Designed to Hurt seems to have received more of Black 3.0 and all other kinds of paint than its brethren. It gives us lots of facture to follow, even as its overall design — with its aggressive L-shape at center — capitalizes most completely on perpendicularity. Atkinson amps all this right-angle-ness with the two photos he’s bandaged to Hurt. One shows a motorcycler being tossed as his bike touches down on a ramp, and the other shows a dude hip-deep in water backgrounded by a giant sea-swell. The images parade risk even as they cleverly reinforce Atkinson’s bigger conversation with the orthogonal. In this case, we get the hard horizontal of a ramp and the soft vertical of a lurching wave.

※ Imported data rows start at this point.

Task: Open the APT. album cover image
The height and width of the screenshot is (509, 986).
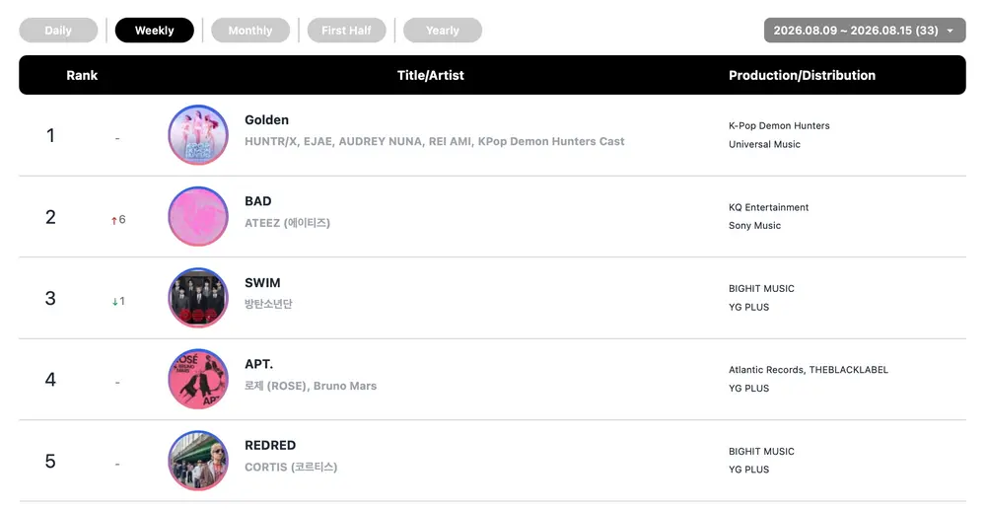Action: coord(198,380)
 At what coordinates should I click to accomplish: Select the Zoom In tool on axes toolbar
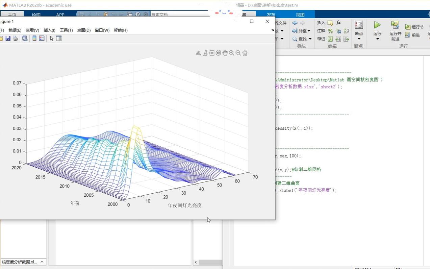(x=231, y=53)
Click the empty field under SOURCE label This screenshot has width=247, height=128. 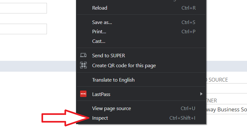click(x=227, y=88)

Seemingly more a man of action than reflection, one idea Atkinson likes to circle back to is the decision-making framework developed by famed dogfighting strategist, Colonel John Boyd, called the OODA loop: Observe, Orient, Decide, Act. Painstaking in its particulars, this decision-making philosophy has been embraced by institutions and individuals in business, politics, sports, and the military.

In our talks, Atkinson mentioned some of the decisions he’s made in the course of his artistic career. He says his street work was “external” and “anonymous.” In that phase of his art life, his expressiveness was propelled by questions about society as a whole. Coming from the feral urban world into the ordered cosmos of the gallery, his artistic inquiry became self-questioning instead — something that is more consumable in that closed-door intimacy. His efforts became less driven by mysteries pertaining to the tribe, and more propelled by ones pertaining to the individual. It might be said that while most artists in his generation turned toward social critique and the “artivism” we now see everywhere, Atkinson, having “been there, done that,” went another way.

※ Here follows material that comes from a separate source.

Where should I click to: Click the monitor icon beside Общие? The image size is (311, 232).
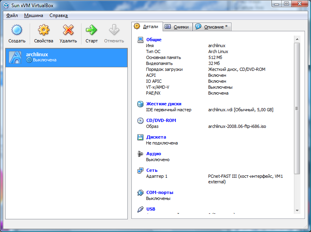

Painting by artist William Atkinson, on view at Erin Cluley Gallery in Dallas

William Atkinson, Trust the Blood, 2021, Mixed media on canvas, 60 x 48 in (152.4 x 121.9 cm). Photo: Kevin Todora, courtesy Erin Cluley Gallery

An educator who teaches the Humanities, Atkinson didn’t go to art school. He frankly admits that such an education would enrich his work and, it must be said, the work is young. Atkinson is still clambering through his influences. He hasn’t yet defined a style wholly his own.

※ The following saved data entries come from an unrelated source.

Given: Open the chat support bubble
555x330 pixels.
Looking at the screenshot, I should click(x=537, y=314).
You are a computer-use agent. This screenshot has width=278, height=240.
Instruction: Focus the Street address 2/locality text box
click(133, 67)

But you can’t say the man doesn’t have momentum.

Without education to lean on, he reports that he relies wholly on feeling. He says his wife knows when he’s nearing another all-nighter that’ll make a completed canvas. Emotions are building in him — maybe a word, an image, or some experience has jabbed a sentiment into his chest, and making a picture’s the best way to push it out. This praxis is consistent with that of the best Abstract-Expressionist painters. It’s not surprising he’s invested in himself in an idiom that calls that midcentury style to mind.

Though Pollock’s generation isn’t “modern” anymore, when considering Atkinson, one thinks of that mad fella’s 1951 statement: “Today painters do not have to go to a subject-matter outside themselves. Modern painters work in a different way. They work from within.”

 

William Atkinson: Storm & Shelter is on view at Erin Cluley Gallery in Dallas through December 23, 2021.